**Pixel coordinate grounding data:**
>>>>>

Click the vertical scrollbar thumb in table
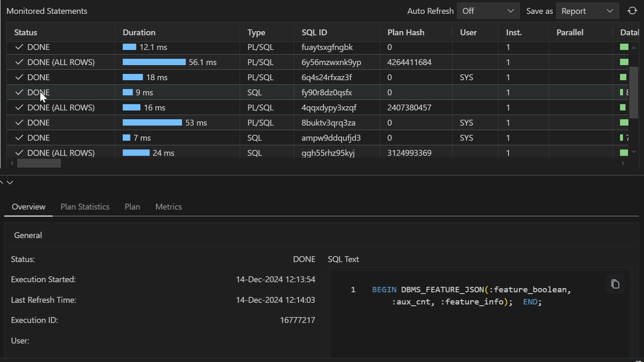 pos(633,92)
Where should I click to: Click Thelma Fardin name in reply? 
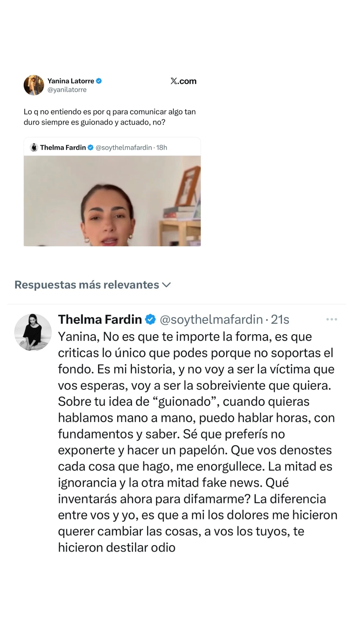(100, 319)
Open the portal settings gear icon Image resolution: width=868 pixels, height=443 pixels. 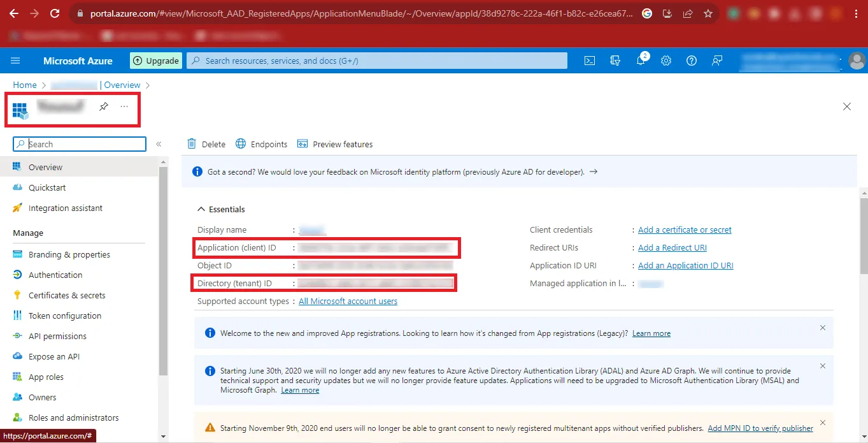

<<<<<

**DIRECTIONS FOR THIS TASK:** Give all entries again verbatim, without any images.

**RESULT OF THIS EXERCISE:**
Click the vertical scrollbar thumb in table
 pos(633,92)
Where should I click to: Click Thelma Fardin name in reply? 
(100, 319)
Open the portal settings gear icon Image resolution: width=868 pixels, height=443 pixels. 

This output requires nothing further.